Hukum visited Canberra in December 2019 just after the awarding of this grant, funded by a Cross-College Research Grant from the Research School of Social Sciences at ANU. We were looking forward to welcoming him again to a SPARSE symposium in mid-2022. Our thoughts are with his wife and children.
February 17-19, 2021
The Spatial and Temporal Statistics Symposium took place online, organised by students and staff at the University of Wollongong. Speakers included SPARSE team members Susanna Cramb and Petra Kuhnert. Susanna spoke on “TIPS (Ten Incorrect Pithy Statements) for Disease Mapping” and Petra spoke on “Reimagining science, the hybrid connection”.
September 17, 2020
School of Demography Work-in-Progress seminars. Mu Li presented his current PhD work on the SEIFA index.

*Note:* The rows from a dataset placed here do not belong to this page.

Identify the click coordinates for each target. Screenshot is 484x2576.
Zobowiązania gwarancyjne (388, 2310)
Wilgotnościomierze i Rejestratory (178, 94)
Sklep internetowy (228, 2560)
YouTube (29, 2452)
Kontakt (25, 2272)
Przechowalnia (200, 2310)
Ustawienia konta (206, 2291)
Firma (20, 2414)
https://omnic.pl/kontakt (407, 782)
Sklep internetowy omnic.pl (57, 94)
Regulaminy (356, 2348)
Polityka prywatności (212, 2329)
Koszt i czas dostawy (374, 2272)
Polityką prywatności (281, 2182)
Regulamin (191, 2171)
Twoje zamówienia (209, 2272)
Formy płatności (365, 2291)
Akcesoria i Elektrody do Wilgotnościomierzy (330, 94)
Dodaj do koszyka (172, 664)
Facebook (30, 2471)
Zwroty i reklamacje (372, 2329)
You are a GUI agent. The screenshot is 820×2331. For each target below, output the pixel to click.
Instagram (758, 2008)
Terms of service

Contact Bernard Baffour for details (email email@example.com).
February 6, 2020
Alice Richardson attended the symposium “Advances in Statistical Methodology” to celebrate the career of Professor Ray Chambers. The one-day event took place at the University of Wollongong. Attendees included a number of key researchers in small area estimation, including Professor Nikos Tzavidis.
December 3 – 4, 2019
Bernard Baffour and Alice Richardson hosted a short visit to ANU by Dr Hukum Chandra. The visit was funded by a Research School of Social Sciences Cross-College Collaboration grant. Hukum presented a School of Demography seminar titled “Small area estimation of prevalence of diarrhoea among under-five children in Bangladesh by combining health survey and census data”. He also participated in a drop-in session with quantitative researchers in the Research School of Population Health, and visited the National Office of the Australian Bureau of Statistics in Canberra. Hukum, Alice and Bernard met with a range of interested groups within ABS including Ian Rayson, SPARSE Associate Investigator from the ABS Health Statistics area.